Good work on creating a bunch of storage adapters, will make many folks happy.
I was looking through the codebase and I have a question about the set functionality.
I assume that the BaseContext set
method ...
set(scope, key, value, callback) {
return this.queue.enqueue(async () => {
if (!key) { throw new Error('Key is not defined'); }
if (!callback || typeof callback !== 'function') { throw new Error('Callback is not a function'); }
if (!Array.isArray(key)) { key = [key]; }
if (!Array.isArray(value)) { value = [value]; }
if (key.length !== value.length) { throw new Error('Number of values don\'t match number of keys'); }
... is called when I do something similar to ...
flow.set("responses", content, () => { node.send(msg) })
... in a function node?
What I don't understand is the conversion to arrays of key
and value
in this case.
In my example above, the key is "responses"
(i.e. string) and value is content
which is an array. Now your code would convert the key to ["responses"]
and content
remains an array. Then the lengths are compared but since content
is an array of length > 1, an error would be thrown.
But what I was trying to do (and what works with the memory storage of NR) is assign the responses key an array as value and not assign a collection of keys a single value each.

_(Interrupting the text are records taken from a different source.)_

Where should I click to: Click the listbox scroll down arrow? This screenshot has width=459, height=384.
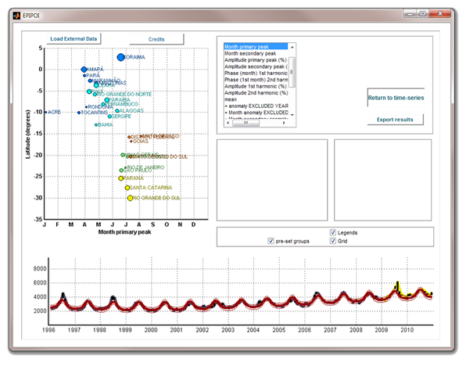click(292, 115)
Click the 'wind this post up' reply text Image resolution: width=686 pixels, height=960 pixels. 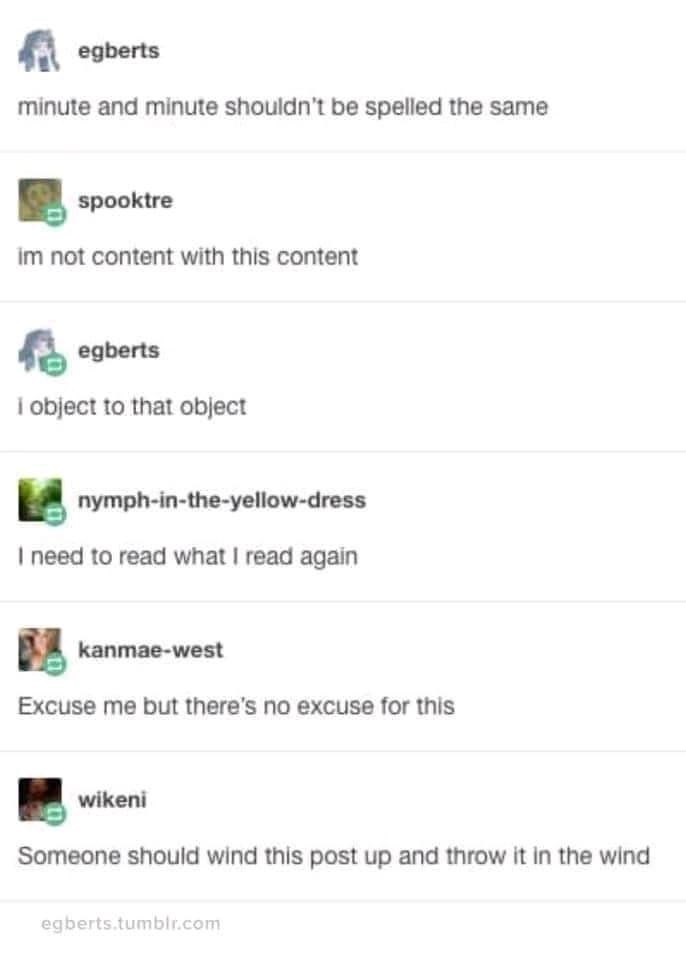(334, 856)
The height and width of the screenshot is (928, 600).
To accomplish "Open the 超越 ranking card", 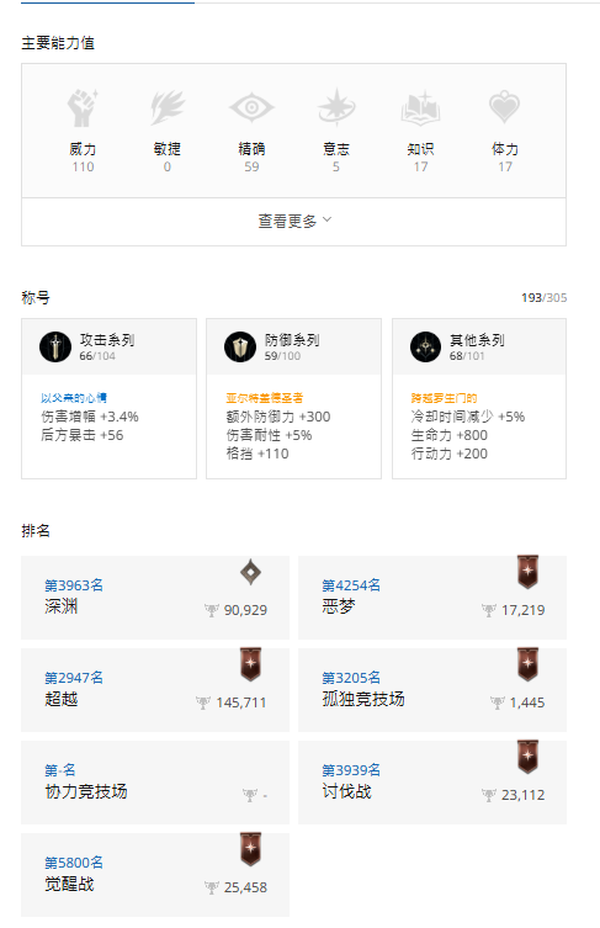I will click(x=155, y=690).
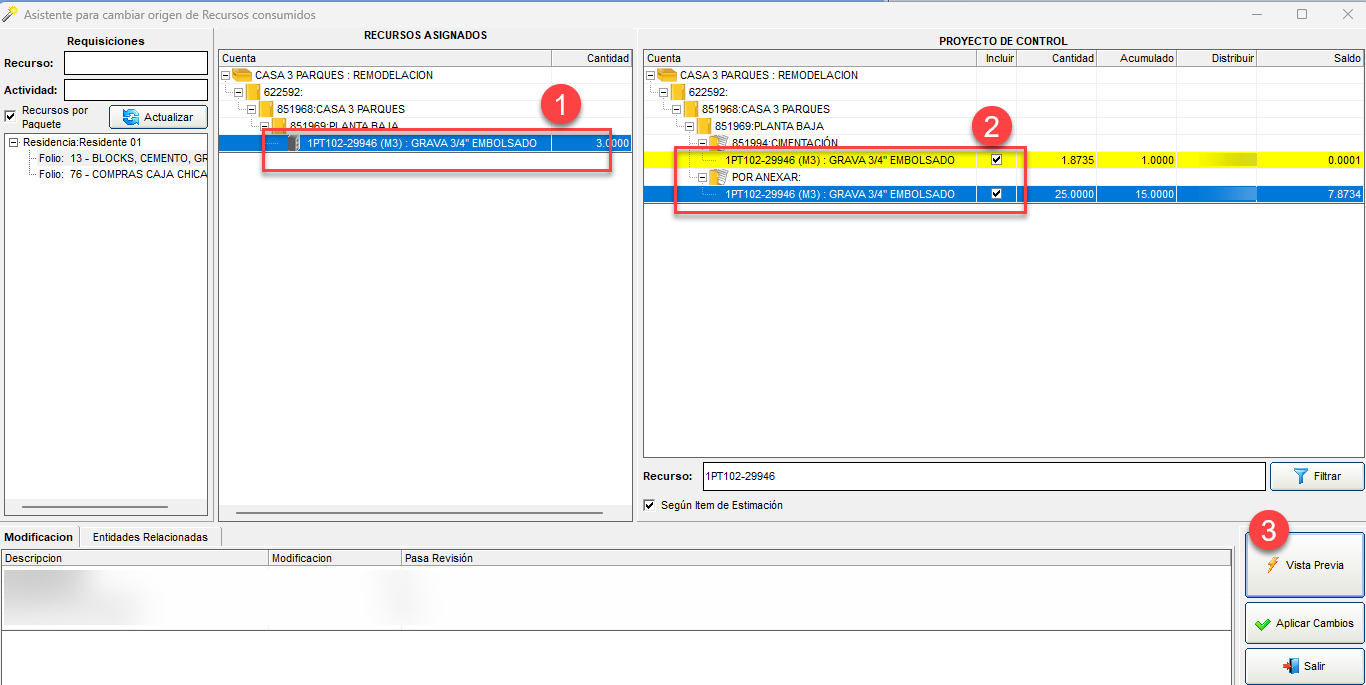Viewport: 1366px width, 685px height.
Task: Click the Actividad input field
Action: (135, 90)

I understand that the underlying storage may or may not support arrays as values but that should not cause an error or if it does, then it should be something like "array values not supported by storage mechanism XYZ".
What am I missing here?
EDIT:
Having a looking at the existing redis store:
Redis.prototype.set = function (scope, key, value, callback) {
if (callback && typeof callback !== 'function') {
throw new Error('Callback must be a function');
}
try {
if (!Array.isArray(key)) {
key = [key];
value = [value];
} else if (!Array.isArray(value)) {
// key is an array, but value is not - wrap it as an array
value = [value];
}
the difference seems to be that if the key isn't an array, then it becomes an array and the value is wrapped in an extra array.
So in my example it becomes ["responses"]
and [[... content array ...]]
- which do have the same length of one.